HCC-TV produces four original programs each month. Telecourses make up the largest portion of the station's programming. Twenty-three courses air each semester for college credit.

For information on telecourses: the Department of Continuing Education, 410-772-4823.

To receive a free copy of the HCC-TV programming schedule: 410-772-4815.

Talk for singles

The Hickory Ridge Village Association is sponsoring "Discussion for Singles" on Fridayand Feb. 19 at Hawthorn Center, 6175 Sunny Spring, Columbia.

Singles can participate in one of three small groups, each discussing a different topic at each meeting. The cost is $2 a session. Meetings begin at 7: 30 p.m.

Linda Hitzelberger, vice chairwoman of the village board, came up with the idea -- with the help of her friend, Diane Masters, who is also a resident of Hickory Ridge.

"When I became a widow 3 1/2 years ago," Hitzelberger said, "I didn't know any single people. All my friends were married."

Hitzelberger and Masters thought a singles discussion group would be a comfortable way to meet people.

"At a dance," Hitzelberger said, "the music's loud and it's all very superficial.

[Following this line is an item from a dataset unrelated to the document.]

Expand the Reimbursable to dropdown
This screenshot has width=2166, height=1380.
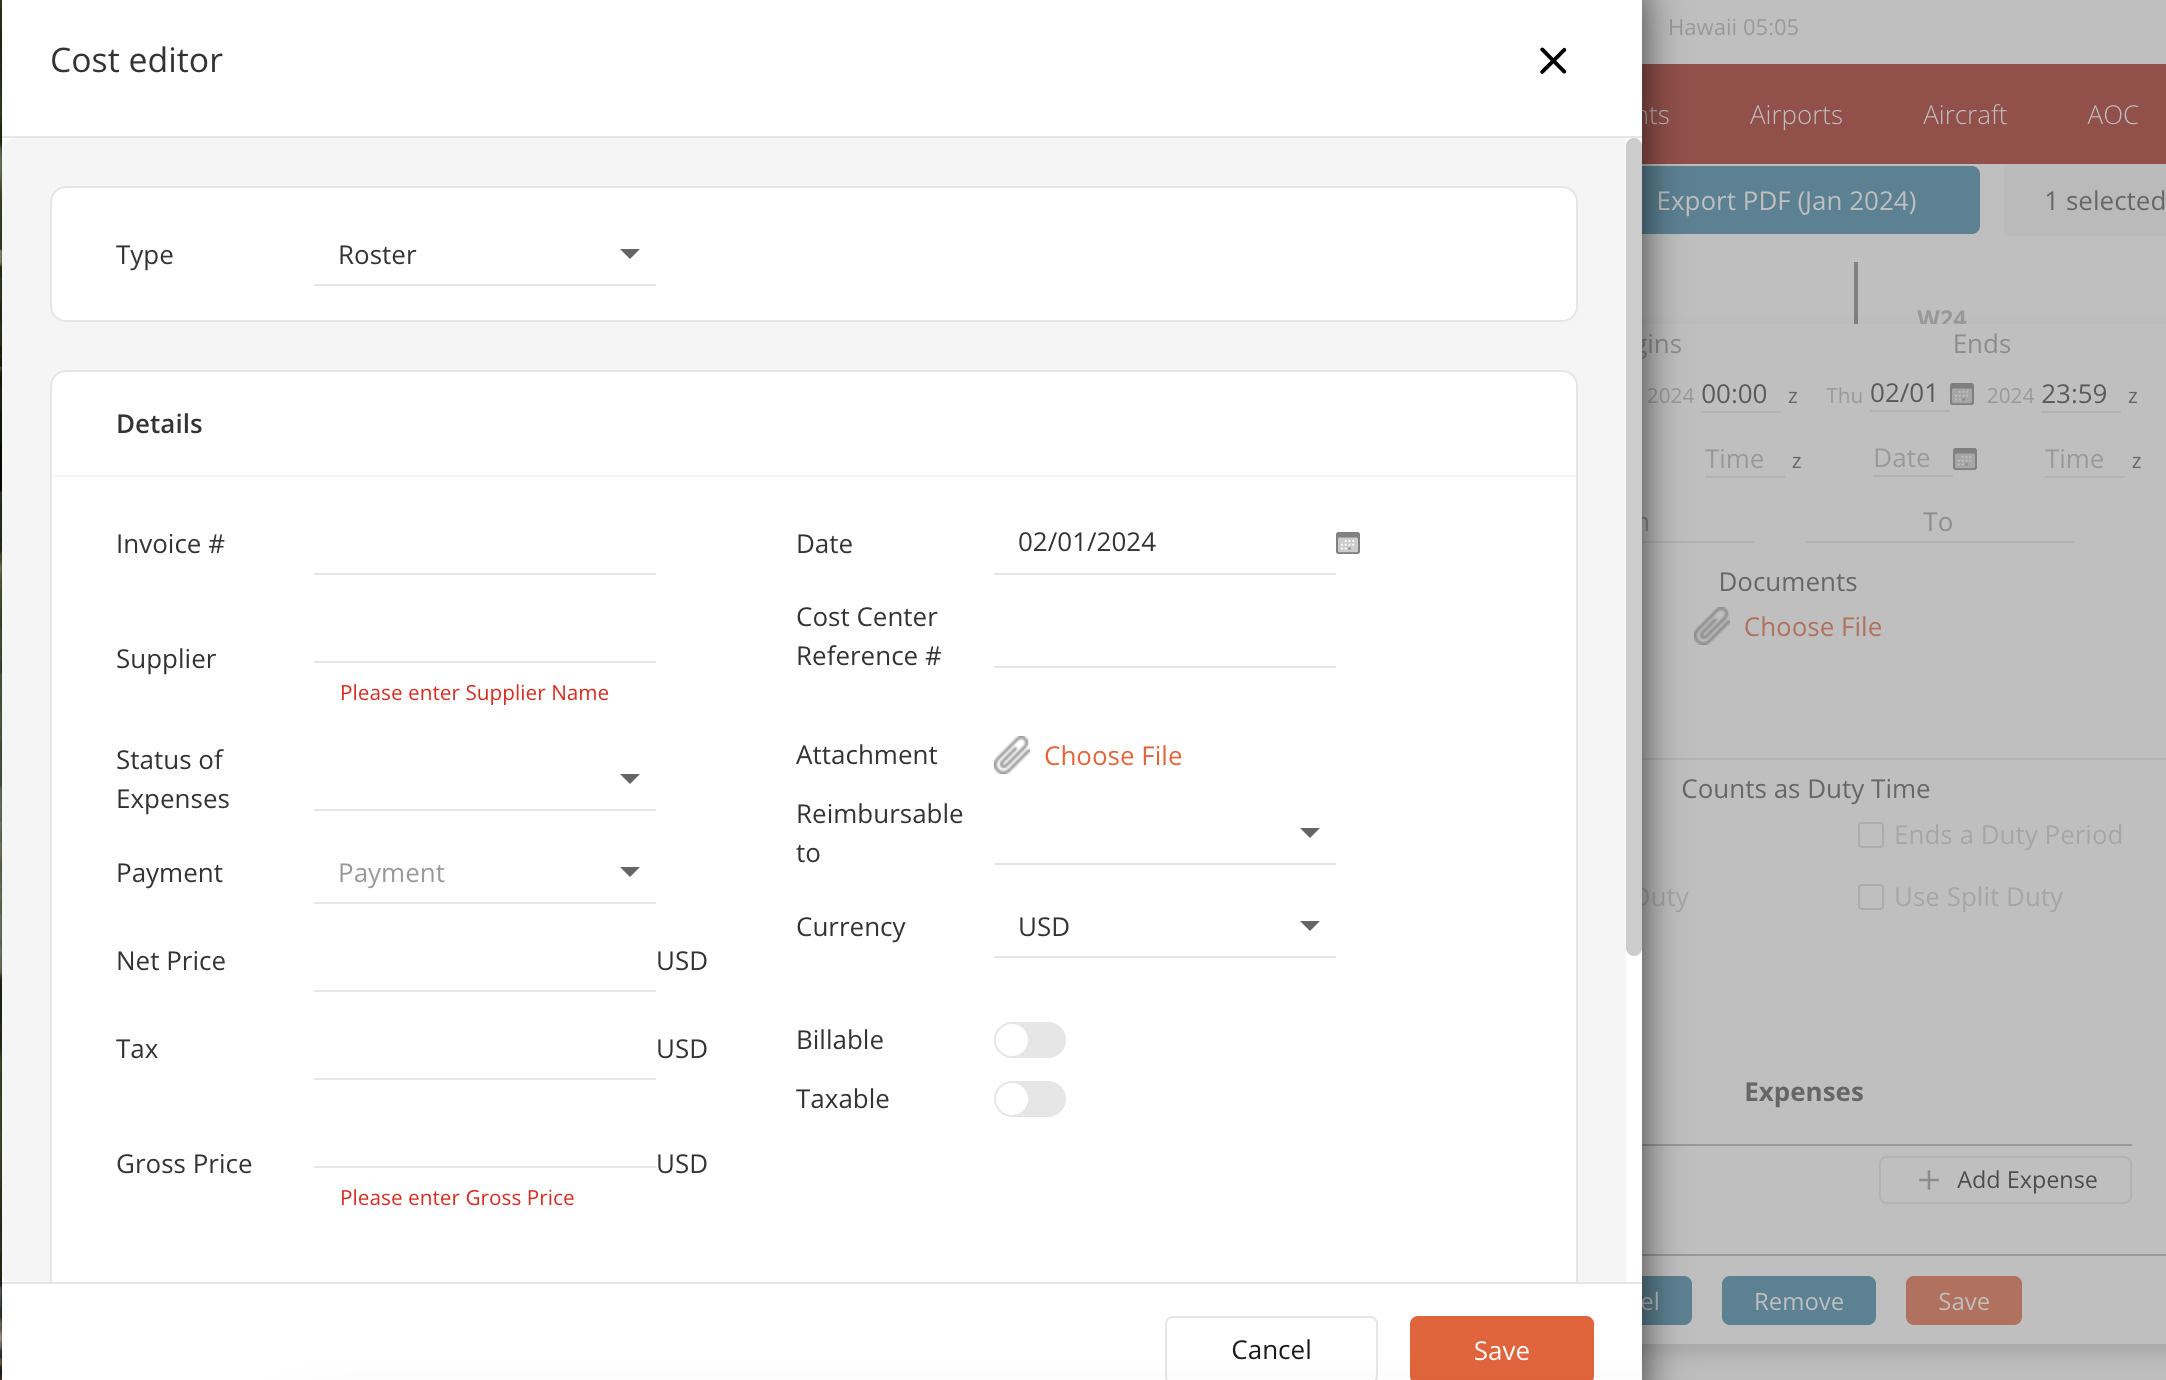pyautogui.click(x=1165, y=833)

It's too intimidating for my personality."

Information: Hawthorn Center at 410-730-7327.

Winter sunlight

Photographer Nancy Timer of Longfellow is one of the artists exhibiting this month at Artists' Gallery in the American City Building in Columbia.

Timer describes her work in terms of light: "This exhibit captures snow and ice in the sunlight, shadows and reflections of rural Howard County, Columbia paths and Centennial Park."

Her exhibit is called, "Painting with Light."

A reception will be held from 6 p.m. to 8 p.m. Friday. The gallery is at 10227 Wincopin Circle.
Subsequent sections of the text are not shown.